— begin —
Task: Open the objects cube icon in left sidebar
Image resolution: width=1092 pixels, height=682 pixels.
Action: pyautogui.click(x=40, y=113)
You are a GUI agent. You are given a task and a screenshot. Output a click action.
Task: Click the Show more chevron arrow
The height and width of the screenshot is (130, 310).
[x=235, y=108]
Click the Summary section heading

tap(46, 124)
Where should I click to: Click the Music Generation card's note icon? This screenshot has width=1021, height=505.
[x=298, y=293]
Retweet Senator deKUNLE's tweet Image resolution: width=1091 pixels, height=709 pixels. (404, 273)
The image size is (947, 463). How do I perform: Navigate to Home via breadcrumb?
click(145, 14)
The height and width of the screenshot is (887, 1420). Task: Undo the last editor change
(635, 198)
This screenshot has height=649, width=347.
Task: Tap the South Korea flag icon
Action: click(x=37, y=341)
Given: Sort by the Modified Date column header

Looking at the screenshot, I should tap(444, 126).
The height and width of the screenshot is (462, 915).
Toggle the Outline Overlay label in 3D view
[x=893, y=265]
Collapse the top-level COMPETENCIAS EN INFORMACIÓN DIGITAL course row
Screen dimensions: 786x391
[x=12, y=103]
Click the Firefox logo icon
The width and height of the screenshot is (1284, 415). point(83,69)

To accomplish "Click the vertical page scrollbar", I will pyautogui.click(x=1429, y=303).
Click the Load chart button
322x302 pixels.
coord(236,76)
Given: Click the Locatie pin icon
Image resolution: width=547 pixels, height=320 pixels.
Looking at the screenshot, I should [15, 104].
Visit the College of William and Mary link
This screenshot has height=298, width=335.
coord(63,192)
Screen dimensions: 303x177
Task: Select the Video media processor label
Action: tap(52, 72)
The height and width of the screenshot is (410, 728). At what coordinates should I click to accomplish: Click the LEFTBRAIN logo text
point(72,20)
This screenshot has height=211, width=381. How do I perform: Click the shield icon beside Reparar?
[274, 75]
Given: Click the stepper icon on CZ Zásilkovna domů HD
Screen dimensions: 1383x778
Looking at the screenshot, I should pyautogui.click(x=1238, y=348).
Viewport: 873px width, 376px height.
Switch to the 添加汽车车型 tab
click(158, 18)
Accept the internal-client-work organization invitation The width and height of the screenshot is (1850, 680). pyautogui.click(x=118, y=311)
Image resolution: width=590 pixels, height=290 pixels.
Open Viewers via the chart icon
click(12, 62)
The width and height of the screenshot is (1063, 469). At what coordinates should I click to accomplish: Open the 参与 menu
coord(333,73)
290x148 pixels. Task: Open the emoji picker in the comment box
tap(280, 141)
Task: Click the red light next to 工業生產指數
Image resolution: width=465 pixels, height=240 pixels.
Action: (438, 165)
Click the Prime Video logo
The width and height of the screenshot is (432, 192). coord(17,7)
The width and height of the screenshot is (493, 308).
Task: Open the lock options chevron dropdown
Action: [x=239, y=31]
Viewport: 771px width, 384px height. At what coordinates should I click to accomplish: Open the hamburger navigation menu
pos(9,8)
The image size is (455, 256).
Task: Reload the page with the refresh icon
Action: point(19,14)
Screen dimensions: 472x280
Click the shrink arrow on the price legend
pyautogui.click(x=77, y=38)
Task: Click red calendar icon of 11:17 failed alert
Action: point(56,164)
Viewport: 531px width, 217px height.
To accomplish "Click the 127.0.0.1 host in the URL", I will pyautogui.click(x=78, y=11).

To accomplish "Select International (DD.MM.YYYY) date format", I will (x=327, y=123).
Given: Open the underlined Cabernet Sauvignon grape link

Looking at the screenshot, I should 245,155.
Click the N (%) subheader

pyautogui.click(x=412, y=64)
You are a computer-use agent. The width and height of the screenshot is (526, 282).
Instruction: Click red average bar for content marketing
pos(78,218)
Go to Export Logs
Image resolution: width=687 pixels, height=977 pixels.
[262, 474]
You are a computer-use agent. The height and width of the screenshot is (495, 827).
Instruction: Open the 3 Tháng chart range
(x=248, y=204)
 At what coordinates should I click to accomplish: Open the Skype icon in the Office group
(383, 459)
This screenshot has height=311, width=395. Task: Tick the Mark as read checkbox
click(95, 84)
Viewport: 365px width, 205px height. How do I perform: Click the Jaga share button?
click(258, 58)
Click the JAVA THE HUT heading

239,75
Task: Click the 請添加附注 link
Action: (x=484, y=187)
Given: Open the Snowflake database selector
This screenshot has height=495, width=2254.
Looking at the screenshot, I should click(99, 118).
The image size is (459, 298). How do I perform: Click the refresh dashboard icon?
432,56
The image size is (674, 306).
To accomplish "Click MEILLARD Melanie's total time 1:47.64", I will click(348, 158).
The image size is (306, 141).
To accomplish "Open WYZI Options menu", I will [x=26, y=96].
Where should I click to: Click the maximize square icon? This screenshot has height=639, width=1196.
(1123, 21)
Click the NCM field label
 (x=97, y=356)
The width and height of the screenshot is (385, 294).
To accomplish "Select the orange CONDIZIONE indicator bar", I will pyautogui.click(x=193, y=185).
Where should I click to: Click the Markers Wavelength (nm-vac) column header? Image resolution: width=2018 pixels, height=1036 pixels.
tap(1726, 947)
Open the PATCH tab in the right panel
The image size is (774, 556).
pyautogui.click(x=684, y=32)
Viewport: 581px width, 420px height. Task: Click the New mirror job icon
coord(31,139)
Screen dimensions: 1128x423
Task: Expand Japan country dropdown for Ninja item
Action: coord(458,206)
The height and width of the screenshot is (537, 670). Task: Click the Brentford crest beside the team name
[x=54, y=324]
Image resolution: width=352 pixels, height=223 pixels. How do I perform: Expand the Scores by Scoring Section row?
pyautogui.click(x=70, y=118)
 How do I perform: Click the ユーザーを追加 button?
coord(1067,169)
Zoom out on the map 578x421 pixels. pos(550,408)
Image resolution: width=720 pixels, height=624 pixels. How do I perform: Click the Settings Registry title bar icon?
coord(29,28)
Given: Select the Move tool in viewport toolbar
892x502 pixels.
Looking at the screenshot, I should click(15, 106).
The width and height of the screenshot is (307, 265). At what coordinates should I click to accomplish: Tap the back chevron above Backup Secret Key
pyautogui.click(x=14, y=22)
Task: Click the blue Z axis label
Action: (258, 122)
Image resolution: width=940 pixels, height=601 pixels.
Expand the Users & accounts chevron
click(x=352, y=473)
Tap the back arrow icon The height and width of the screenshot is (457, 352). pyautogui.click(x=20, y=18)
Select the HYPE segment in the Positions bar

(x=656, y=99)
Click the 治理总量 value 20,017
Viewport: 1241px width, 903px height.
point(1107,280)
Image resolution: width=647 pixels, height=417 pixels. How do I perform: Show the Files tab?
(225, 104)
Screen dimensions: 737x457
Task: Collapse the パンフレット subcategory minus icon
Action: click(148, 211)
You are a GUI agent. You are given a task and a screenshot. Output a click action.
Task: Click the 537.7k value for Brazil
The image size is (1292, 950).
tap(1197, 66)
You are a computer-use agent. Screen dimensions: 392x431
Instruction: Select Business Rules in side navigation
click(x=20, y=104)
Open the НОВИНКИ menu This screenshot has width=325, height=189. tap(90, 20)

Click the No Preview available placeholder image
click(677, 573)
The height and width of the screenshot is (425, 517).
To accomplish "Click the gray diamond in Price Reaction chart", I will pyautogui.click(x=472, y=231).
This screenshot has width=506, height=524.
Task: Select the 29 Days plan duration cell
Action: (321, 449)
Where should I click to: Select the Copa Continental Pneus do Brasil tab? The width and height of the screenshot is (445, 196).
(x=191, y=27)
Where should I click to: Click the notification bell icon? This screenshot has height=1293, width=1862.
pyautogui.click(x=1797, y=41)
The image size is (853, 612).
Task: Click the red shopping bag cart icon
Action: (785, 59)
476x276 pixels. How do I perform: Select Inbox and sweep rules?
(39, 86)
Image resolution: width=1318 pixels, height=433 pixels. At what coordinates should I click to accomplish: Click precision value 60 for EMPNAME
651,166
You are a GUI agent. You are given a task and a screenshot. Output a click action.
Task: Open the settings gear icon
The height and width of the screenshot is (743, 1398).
— end —
* _Given exercise_
Can you gather every line of the data above that contains the word "Show" (case counts) and copy each of those lines out in full?

* _Written response_
Task: Click the Show more chevron arrow
Image resolution: width=647 pixels, height=417 pixels. How do I perform: Show the Files tab?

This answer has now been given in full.